The Falkland-War in the 1980s was fought between Britain and Argentina over a bunch of worthless rocks in the Atlantic Ocean, in order to distract from Prime-Minister Margaret Thatcher's catastrophic economic reforms.
The Iraq-War in 2003 was supposed to be a give-away to US oil-companies.
Brexit was supposed to be a disctraction from corruption in the UK government.
And now the Ukraine-war is an excuse to keep Putin's corrupt and authoritarian regime in place forever, because otherwise the West will have won.
Backseat Driver
(4,393 posts)"They can feel that something is missing from their lives, but they cannot tell what."???
With lots of pictures
Russia is Struggling with a Shitty Problem. Literally.
19 April, 2020 45203
https://en.hromadske.ua/posts/russia-is-struggling-with-a-shitty-problem-literally
(Link is self-explanatory)!
Bernardo de La Paz
(49,011 posts)Russians know it is more than just a "special operation".
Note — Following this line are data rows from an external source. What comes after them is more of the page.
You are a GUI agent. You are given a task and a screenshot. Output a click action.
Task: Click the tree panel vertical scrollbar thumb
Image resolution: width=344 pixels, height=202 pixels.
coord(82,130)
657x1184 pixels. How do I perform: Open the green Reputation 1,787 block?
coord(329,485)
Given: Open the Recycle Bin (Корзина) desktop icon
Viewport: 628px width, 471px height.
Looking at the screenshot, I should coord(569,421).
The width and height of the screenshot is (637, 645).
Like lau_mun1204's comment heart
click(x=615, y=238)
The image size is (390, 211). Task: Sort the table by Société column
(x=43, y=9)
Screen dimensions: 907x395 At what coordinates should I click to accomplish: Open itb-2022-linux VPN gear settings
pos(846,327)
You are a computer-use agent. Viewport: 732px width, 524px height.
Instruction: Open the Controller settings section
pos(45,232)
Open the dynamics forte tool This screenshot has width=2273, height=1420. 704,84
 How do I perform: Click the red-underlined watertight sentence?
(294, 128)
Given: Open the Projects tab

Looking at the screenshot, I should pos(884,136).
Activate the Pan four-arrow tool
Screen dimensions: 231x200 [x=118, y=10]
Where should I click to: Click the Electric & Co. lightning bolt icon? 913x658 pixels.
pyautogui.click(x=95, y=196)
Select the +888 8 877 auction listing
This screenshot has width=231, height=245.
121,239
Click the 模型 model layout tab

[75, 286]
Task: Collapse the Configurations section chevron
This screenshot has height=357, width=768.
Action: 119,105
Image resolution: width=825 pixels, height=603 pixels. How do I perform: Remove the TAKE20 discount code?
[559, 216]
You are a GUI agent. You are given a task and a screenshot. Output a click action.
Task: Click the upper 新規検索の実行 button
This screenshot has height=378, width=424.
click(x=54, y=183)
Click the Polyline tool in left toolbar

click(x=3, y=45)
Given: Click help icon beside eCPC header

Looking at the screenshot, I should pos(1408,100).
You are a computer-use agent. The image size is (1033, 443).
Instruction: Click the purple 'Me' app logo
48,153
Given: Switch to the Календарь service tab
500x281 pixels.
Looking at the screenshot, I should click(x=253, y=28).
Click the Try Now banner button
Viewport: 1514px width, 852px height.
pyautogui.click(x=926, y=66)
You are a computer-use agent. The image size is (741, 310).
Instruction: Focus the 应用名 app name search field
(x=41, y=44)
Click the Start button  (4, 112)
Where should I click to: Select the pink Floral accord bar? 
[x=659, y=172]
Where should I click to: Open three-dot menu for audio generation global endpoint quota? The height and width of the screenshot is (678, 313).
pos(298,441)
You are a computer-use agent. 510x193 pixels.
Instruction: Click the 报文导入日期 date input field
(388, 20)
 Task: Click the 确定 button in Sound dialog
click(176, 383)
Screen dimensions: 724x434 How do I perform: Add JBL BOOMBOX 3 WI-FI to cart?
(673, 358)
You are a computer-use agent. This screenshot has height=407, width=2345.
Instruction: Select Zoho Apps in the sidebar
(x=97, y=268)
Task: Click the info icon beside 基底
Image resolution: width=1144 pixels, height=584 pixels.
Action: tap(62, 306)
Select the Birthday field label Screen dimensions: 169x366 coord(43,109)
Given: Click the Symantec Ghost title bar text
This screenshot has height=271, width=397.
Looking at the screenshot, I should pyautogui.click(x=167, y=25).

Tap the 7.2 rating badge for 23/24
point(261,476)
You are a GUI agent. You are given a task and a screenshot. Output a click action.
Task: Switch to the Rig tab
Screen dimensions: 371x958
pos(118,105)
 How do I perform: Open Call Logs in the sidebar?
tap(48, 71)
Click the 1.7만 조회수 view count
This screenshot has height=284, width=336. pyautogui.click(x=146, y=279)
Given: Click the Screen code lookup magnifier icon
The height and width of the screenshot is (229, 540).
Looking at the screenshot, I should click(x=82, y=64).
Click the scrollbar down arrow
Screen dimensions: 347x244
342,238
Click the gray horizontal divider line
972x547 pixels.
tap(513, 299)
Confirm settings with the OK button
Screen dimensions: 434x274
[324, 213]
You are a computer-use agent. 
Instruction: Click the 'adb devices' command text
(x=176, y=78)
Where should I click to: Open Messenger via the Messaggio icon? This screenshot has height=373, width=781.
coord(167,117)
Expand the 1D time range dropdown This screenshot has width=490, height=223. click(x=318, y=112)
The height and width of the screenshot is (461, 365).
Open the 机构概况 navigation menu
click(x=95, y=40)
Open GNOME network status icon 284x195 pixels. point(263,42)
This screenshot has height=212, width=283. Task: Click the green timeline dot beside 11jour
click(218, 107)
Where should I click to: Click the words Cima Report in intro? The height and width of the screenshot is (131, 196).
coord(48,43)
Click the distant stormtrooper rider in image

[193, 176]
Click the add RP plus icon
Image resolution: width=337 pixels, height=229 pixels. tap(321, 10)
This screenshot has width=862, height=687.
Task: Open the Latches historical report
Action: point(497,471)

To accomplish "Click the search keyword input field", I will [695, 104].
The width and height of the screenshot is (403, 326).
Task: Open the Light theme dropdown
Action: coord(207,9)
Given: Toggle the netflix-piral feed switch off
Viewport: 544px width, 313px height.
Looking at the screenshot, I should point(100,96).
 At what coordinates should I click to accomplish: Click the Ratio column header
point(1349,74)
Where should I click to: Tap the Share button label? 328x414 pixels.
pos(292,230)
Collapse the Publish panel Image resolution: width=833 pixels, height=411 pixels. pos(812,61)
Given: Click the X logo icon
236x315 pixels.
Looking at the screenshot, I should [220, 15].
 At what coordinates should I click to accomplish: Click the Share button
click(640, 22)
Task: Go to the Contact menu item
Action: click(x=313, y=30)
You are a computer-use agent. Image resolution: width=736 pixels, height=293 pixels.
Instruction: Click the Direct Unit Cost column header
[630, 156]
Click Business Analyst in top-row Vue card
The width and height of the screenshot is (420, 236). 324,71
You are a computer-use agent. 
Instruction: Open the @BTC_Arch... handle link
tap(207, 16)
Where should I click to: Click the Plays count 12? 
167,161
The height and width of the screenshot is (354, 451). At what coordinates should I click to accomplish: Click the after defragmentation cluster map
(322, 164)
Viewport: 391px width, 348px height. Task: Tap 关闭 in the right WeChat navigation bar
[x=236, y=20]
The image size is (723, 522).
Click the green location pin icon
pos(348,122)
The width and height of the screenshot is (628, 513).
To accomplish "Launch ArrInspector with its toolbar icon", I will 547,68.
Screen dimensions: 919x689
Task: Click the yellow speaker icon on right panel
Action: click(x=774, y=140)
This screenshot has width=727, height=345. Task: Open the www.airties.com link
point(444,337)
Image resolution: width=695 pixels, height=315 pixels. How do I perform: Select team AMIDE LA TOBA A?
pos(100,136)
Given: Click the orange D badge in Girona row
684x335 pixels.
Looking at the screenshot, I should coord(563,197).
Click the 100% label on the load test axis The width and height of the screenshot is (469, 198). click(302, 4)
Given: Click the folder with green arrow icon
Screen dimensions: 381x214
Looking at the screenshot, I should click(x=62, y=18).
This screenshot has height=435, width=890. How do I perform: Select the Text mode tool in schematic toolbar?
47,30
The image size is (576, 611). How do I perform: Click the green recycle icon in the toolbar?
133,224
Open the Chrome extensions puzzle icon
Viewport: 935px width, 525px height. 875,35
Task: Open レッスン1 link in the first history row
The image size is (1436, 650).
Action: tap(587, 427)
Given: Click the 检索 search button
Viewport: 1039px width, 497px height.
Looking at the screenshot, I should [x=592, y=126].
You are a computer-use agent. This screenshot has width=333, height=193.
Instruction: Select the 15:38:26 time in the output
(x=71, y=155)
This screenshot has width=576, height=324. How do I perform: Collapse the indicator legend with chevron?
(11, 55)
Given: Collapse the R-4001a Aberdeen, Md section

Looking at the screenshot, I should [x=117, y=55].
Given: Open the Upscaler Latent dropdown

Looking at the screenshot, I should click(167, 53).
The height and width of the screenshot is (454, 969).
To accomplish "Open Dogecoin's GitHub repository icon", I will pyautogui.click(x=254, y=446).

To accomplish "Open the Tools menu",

They know it is Putin's war.
Putin owns the last 22 years.
Potemkin regimes last only as long as the frontages stay up and only as long as nobody goes behind them to look. The exact path whereby one of many cracks is exploited and the regime tumbles is unknowable and problematic. But Putin's regime will fall before long. He can't win his war. He is like a tank in mud, digging in deeper spinning its treads, but still firing its gun here and there.
The frontages are crumbling because Russians are noticing losses of rights, diminished incomes, lack of Western products, and a military that has been revealed to be weak and uncaring for conscripts.
Granted, they have a very restricted main stream media giving them a very narrow propaganda view, but they also have smart phones.
As in all authoritarian countries, there is a social contract. The people say "Let me get on with living and making a living and I'll not bother myself about whatever crackdowns you feel you need to do." But Putin has broken it, and Russians know who broke it.